▶ **Given information**:
== Segment start ==
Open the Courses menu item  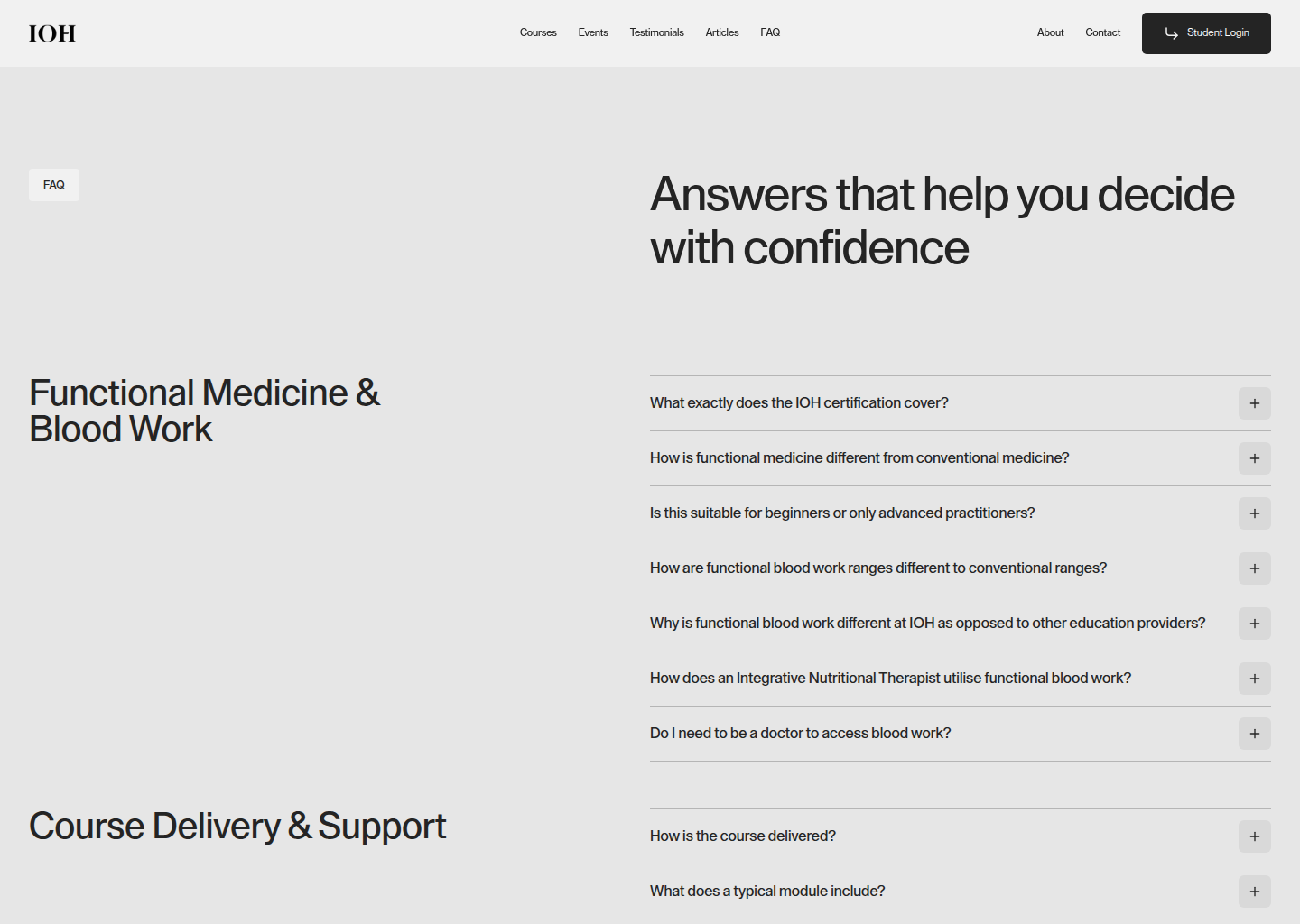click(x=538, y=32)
== Segment end ==
== Segment start ==
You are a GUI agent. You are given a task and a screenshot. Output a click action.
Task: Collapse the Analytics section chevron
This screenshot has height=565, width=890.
== Segment end ==
== Segment start ==
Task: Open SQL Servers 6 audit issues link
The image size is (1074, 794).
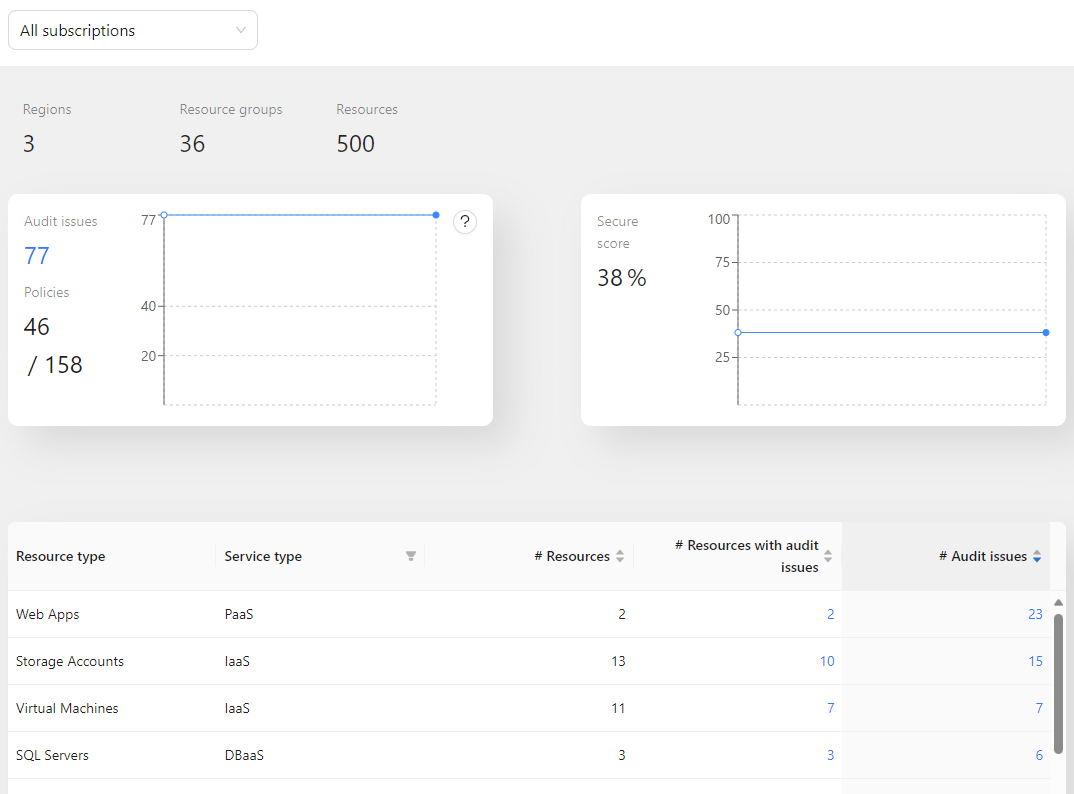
== Segment end ==
▶ **Work order**: Given the data above, transcribe exactly the lines from the one containing "Task: Collapse the Analytics section chevron" down to the one containing "This screenshot has height=565, width=890.", and no others.

▶ **Output for this exercise**:
Task: Collapse the Analytics section chevron
This screenshot has height=565, width=890.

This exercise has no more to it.